_Using the information_:
• 1. In Amy's story below, what did the MRI scan at her local hospital show?
• 2. Using Amy's story below, explain why Amy went from using crutches to using a wheelchair.

From Sky Ward to the Sky Garden – Amy's story

Gymnastics-loving Amy was referred to Great Ormond Street Hospital when, at age 13, she injured her back competing. At hospital, her family were told that Amy may not be able to walk again.

Six years later, Amy is now working at GOSH Children's Charity and has signed up to take on the Walkie Talkie Tower Climb challenge to raise money for the hospital that helped her to get back on her feet.

Diagnosis and coming to GOSH

"I was competing five or six times a week as a gymnast, and I was training for a competition when I fell and hurt my back. I was taken to A&E and told to have a week in bed and then I’d be fine. But that wasn’t the case.

"I went back to my local hospital where an MRI scan picked up that I'd crushed the bottom three discs of my spine. I lost the movement in my left arm and leg, and I couldn't move my knee or ankle. My consultant referred me to GOSH for further investigations and I started having intense physio.

“The loss of movement all happened quite gradually  it was scary. I was on crutches first, but when I lost movement in my arm I couldn’t use them and had to be in a wheelchair.”

_Dataset section_:
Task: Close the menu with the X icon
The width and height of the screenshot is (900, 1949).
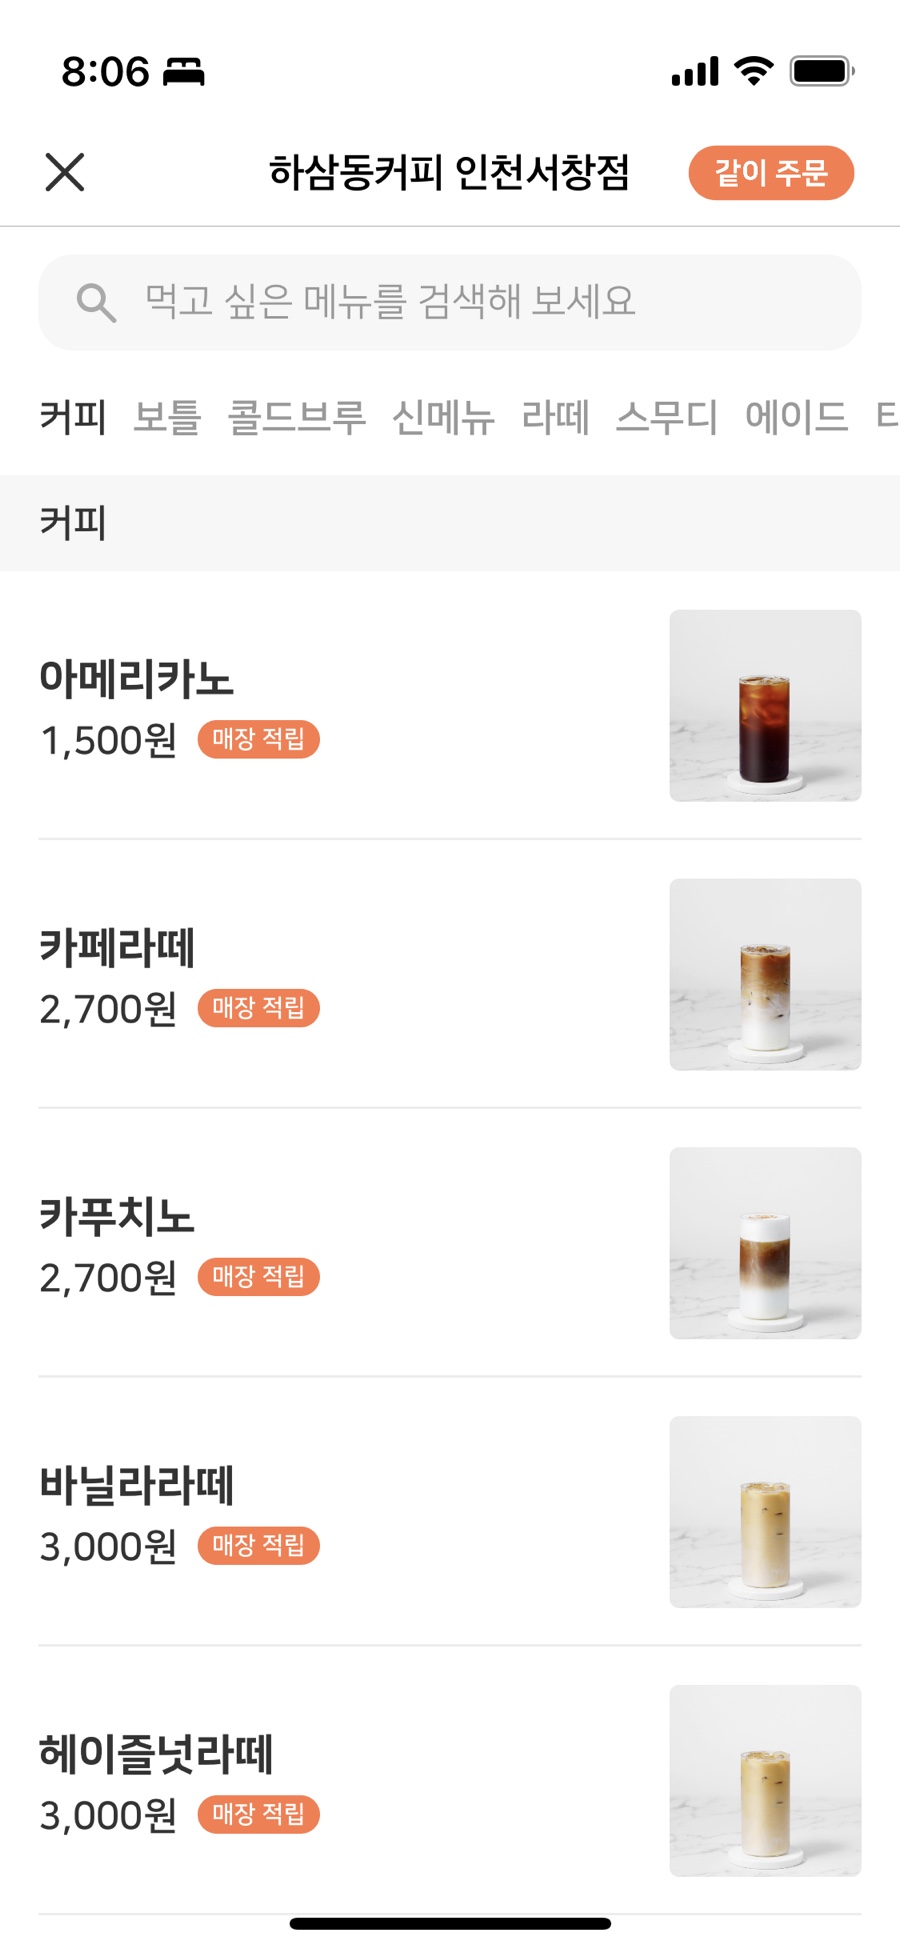Action: 65,172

_Solution set_:
• 1. It showed that she had crushed the bottom three discs of her spine.

• 2. Amy was on crutches at first, but she then lost movement in her arm. Without that movement she could no longer use the crutches, so she had to use a wheelchair.